(ENTRIES SUPPLIED begins)
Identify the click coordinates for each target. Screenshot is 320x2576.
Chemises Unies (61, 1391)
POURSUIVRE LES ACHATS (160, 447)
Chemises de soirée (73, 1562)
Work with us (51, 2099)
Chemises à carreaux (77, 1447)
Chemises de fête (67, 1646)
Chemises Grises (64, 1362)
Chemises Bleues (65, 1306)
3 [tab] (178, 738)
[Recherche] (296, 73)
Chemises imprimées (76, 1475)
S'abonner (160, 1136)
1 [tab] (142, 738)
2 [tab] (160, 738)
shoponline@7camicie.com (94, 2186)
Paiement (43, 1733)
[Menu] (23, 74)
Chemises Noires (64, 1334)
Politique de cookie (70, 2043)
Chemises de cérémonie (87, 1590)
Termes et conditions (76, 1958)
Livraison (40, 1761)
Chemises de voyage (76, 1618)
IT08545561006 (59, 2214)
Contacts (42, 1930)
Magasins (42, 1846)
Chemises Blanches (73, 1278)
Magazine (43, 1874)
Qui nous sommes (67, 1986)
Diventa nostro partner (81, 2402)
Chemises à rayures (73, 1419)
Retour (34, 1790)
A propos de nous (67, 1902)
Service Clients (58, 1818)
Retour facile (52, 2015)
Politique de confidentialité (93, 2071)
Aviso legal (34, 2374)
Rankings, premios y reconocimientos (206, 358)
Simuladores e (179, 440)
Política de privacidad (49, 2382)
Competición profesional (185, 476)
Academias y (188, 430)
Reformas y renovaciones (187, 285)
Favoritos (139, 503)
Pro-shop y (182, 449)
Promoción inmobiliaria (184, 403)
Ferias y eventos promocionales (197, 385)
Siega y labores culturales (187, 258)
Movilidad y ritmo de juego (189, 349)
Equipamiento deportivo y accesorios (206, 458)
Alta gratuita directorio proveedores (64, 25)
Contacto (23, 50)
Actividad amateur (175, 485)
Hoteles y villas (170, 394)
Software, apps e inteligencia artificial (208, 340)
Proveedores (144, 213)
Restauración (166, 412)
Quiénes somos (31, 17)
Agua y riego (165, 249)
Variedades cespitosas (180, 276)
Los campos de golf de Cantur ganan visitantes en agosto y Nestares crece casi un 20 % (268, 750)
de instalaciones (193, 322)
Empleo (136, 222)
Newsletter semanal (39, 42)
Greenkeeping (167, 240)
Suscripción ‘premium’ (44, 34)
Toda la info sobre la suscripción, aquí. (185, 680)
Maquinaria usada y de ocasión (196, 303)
(ENTRIES SUPPLIED ends)
* PROBLEM REQUIREMENTS
Exactly and only the lines from the one containing "Siega y labores culturales (187, 258)" to the end of the entries above are to be written out.

* RESPONSE BOX
Siega y labores culturales (187, 258)
Movilidad y ritmo de juego (189, 349)
Equipamiento deportivo y accesorios (206, 458)
Alta gratuita directorio proveedores (64, 25)
Contacto (23, 50)
Actividad amateur (175, 485)
Hoteles y villas (170, 394)
Software, apps e inteligencia artificial (208, 340)
Proveedores (144, 213)
Restauración (166, 412)
Quiénes somos (31, 17)
Agua y riego (165, 249)
Variedades cespitosas (180, 276)
Los campos de golf de Cantur ganan visitantes en agosto y Nestares crece casi un 20 % (268, 750)
de instalaciones (193, 322)
Empleo (136, 222)
Newsletter semanal (39, 42)
Greenkeeping (167, 240)
Suscripción ‘premium’ (44, 34)
Toda la info sobre la suscripción, aquí. (185, 680)
Maquinaria usada y de ocasión (196, 303)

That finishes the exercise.